* START SOURCE DOCUMENT *

Jodi wrote a piece posted at hers and at Long Sunday on Zizek and the concept of solidarity. In it she poses the idea that the paradigmatic relation between political friends is that of solidarity.
I like the idea of solidarity as the... [Read More]
Tracked on Feb 9, 2006 2:14:47 AM
Comments
Now that's an interesting thought, not that anyone needs me to validate their interesting thoughts, namely, "solidarity is a uniquely political virtue." Notice the contrast with Schmitt! For him, 'the enemy' is the essential category of the political. The 'other.' The "that-which-is-to-be-killed-in-the-name-of-the nation/people-as-a-way-of-affirming-our-own-existence" entity.
Yes, solidarity as a 'concept' in politics. Gramsci also after this idea; Lenin too. What else is 'hegemony' but a reverse caricature of solidarity? Very interesting train of thought possible here.
Alright so if we are scientific, phenomenological about the political phenomenon 'solidarity,' what do we see? The methodology of phenomenology is: How does the thing itself work? Suspending "prejudice" here means approaching the workings of a historical artifact innocently, without relying on a lot of 'signs' to tell one what such-and-such means. There's something anti-symbolic about the method of phenomenology, no? That, for me, describes the work-ethic of someone like Foucault. On the one hand, who can deny that Foucault approached the practice of mental health disciplines of the 50s and 60s with a certain 'prejudice' in mind? On the other, what other incidences of suppositionless critique do we have besides the kinds Foucault provided? Foucault joked once that he was a "happy positivist." One of the things that this meant was that the objects of his critique -- 19th century 'sexuality' discourses and contemporary treatments of homosexuality combined -- were really made to cringe and respond. As Foucault points out in another place, it's really interesting how many of these power/knowledge centers cannot stand to hear their own history recounted to them. It reveals too much. It demystifies too much. They can't take it: they need their myth.
I think that you, Jodi, or perhaps Zizek, or someone, or both of you, is on to something interesting concerning the uniqueness of the political via the concept 'solidarity.' -- John
Posted by: John S. Ransom | Feb 6, 2006 5:46:11 PM
Thanks, John! I'll take credit for the essentializing claim about solidarity a uniquely political virtue. I like very much the way you introduce hegemony--that seems quite productive. I had thought about returning to Lenin on this; like the idea of returning to Gramsci, too.
I'm not sure what to make of the introduction of phenomenology and so surprised and intrigued by your move to Foucault as phenomenologist.
Posted by: Jodi | Feb 6, 2006 7:41:26 PM
"What else is 'hegemony' but a reverse caricature of solidarity?"
Indeed, which is one reason why I have equal problems with the concept of solidarity as with the concept of hegemony. As it happens, I'm thinking of writing up something about this later this evening.
Meanwhile, Alberto Moreiras has posed the issue, also drawing on Schmitt, in terms of the relation with the non-friend, who is neither friend nor enemy.
Posted by: Jon | Feb 6, 2006 8:47:44 PM
Glad you're provoking along these lines, Jodi. (If there is a Levinas to be recovered, it will almost certainly have to be through Derrida and Blanchot, IMHO). Only wondering, which is the Zizek article that you cite?

* END SOURCE DOCUMENT *

▶ **SHORT PROBLEM A**: In the blog discussion on solidarity, why does the commenter say that power/knowledge centers cannot stand to hear their own history recounted to them? Answer in one to three sentences.
The listing that follows has no connection to the text above it.

* START MATERIAL SHOWN *

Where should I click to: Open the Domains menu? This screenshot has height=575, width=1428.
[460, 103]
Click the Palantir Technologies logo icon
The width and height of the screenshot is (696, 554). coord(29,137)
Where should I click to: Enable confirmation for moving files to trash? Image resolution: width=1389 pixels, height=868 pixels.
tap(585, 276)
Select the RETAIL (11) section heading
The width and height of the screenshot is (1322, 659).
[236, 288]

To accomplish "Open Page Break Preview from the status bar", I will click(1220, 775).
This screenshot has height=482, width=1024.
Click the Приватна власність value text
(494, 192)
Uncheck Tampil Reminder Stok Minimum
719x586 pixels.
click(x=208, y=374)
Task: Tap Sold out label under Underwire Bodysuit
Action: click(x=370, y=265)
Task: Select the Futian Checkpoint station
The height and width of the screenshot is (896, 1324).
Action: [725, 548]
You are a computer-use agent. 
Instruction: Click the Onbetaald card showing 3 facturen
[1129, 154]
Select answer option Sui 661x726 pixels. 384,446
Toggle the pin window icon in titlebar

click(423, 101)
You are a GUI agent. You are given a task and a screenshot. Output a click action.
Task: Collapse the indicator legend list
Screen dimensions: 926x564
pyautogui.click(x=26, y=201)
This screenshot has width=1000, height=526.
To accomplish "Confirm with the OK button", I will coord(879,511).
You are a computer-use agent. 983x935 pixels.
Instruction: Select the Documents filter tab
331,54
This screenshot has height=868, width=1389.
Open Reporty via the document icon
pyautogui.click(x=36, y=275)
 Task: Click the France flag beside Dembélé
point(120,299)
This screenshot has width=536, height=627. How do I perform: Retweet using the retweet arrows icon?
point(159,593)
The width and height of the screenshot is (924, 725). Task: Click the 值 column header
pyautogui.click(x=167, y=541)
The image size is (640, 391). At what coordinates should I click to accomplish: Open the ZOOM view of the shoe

* END MATERIAL SHOWN *

▶ **SHORT PROBLEM B**: In the stored records, swap "Select" for "Choose" in the lines starting at the one containing "Where should I click to: Enable" and ending at the one containing "Action: [725, 548]", leaving everything else unchanged. Give only those lines.

▶ **TASK OUTPUT A**: Hearing their own history recounted reveals and demystifies too much for them. They cannot take it because they need their myth.

▶ **TASK OUTPUT B**:
Where should I click to: Enable confirmation for moving files to trash? Image resolution: width=1389 pixels, height=868 pixels.
tap(585, 276)
Choose the RETAIL (11) section heading
The width and height of the screenshot is (1322, 659).
[236, 288]

To accomplish "Open Page Break Preview from the status bar", I will click(1220, 775).
This screenshot has height=482, width=1024.
Click the Приватна власність value text
(494, 192)
Uncheck Tampil Reminder Stok Minimum
719x586 pixels.
click(x=208, y=374)
Task: Tap Sold out label under Underwire Bodysuit
Action: click(x=370, y=265)
Task: Choose the Futian Checkpoint station
The height and width of the screenshot is (896, 1324).
Action: [725, 548]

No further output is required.